Employer’s Policies On Blogging, Solicitation and E-Mail Signature Blocks Lawful, NLRB Rules (For Now, Anyway)
Over the past few years, the National Labor Relations Board has frequently weighed in on employer’s workplace and employee handbook policies, examining whether an employer’s policy impacts employees’ rights under Section 7 of the National Labor Relations Act. Employers received a needed dose of clarity in Boeing Co., 365 NLRB No. 154 (2017), where the Board set forth rules for interpreting a facially neutral policy, rule or handbook provision. As noted at the time, employers were sure to see Boeing’s practical impact as more cases were adjudicated under its new framework. In David Saxe Productions, LLC, 370 NLRB No. 103 (2021) the Board reviewed an employer’s policies with respect to blogging and non-solicitation, applying Boeing’s test. The Board also examined the employer’s policy with respect to email signature blocks, though did not apply the Boeing framework to that rule.
Employer’s Blogging Policy
The employer’s blogging policy provided that, while acceptable when done in a professional and responsible manner, employees were not to engage in any blogging that would “harm or tarnish the image, reputation and/or goodwill” of the employer. The Charging Party union challenged this rule as an unlawful restraint on employees’ Section 7 rights. While the ALJ found that this policy violated Section 8(a)(1), the Board reversed. The Board held that under a proper application of the Boeing Category 1(b) balancing analysis, the employer’s rule had a legitimate business justification and therefore was lawful. Under the balancing test, though the rule against detrimental messages may adversely affection employees’ Section 7 rights, that concern is outweighed by the employer’s legitimate interest in protecting its reputation.
Employer’s Non-Solicitation Policy
The employer also maintained a rule that directed requests from outside people or organizations should be deferred to human resources. The ALJ found this policy to be an unfair labor practice. Again, the Board overruled the ALJ, finding that the rule was indeed lawful. While the ALJ again applied Boeing Category 1(b) balancing test, the Board held that this rule, rather, was properly analyzed as a Category 1(a) rule – meaning it is lawful if, when reasonably interpreted, it does not prohibit or interfere with the exercise of NLRA rights. Because the rule, on its face, applied to outside persons, and because “under long-settled precedent, such persons or entities have no Section 7 right to access the [employer’s] premises in the first place” except in certain inapplicable situations, the rule was indeed lawful.

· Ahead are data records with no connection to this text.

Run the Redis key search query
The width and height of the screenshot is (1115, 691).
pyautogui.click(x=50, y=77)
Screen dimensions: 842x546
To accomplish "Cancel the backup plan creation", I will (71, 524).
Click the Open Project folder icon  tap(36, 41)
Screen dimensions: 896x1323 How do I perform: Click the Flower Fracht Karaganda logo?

Employer’s Signature Block Rule
Finally, the employer had in place an email policy stating in relevant part that employees may not customize their signature blocks. While the ALJ and Board agreed that this policy was lawful, the ALJ did so based on Purple Communications, Inc., 361 NRLB 1050 (2014), which has been since overruled. The Board instead applied Caesar’s Entertainment, 368 NLRB No. 143 (2019) and stated that there is “no precedential basis for finding that employees had the right to include Section 7-related messages in their signature blocks.” Moreover, because the employer’s rule did not permit any alteration of signature blocks whatsoever, it did not discriminate against union activity nor could it possibly have a disparate impact on union activity.

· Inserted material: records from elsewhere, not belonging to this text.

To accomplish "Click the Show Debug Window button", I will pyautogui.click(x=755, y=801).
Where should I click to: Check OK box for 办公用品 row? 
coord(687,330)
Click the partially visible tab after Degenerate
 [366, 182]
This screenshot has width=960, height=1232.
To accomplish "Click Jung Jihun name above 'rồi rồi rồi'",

It is highly likely that within a year or so, the Board will return to carefully scrutinizing each fragment of an employer policy to weed out potential problems. For now, the current Board continues to apply precedent established in the past few years when analyzing workplace rules and policies. While it remains to be seen whether the Board will soon return to previous era decisions such as Purple Communications or Lutheran Heritage, which Boeing replaced, employers, for now, should take comfort in the legality of their workplace and handbook rules, policies and provisions provided their policies are facially neutral, do not interfere with employees’ NLRA rights, or whether the employer has a legitimate justification that outweighs and adverse impact to employee’s NLRA rights. The no solicitation ruling is non-controversial and perhaps was based on an error. However, because it is possible that the blogging and signature block policies found to be lawful in this case could be found unlawful soon, employers should monitor developments at the NLRB closely.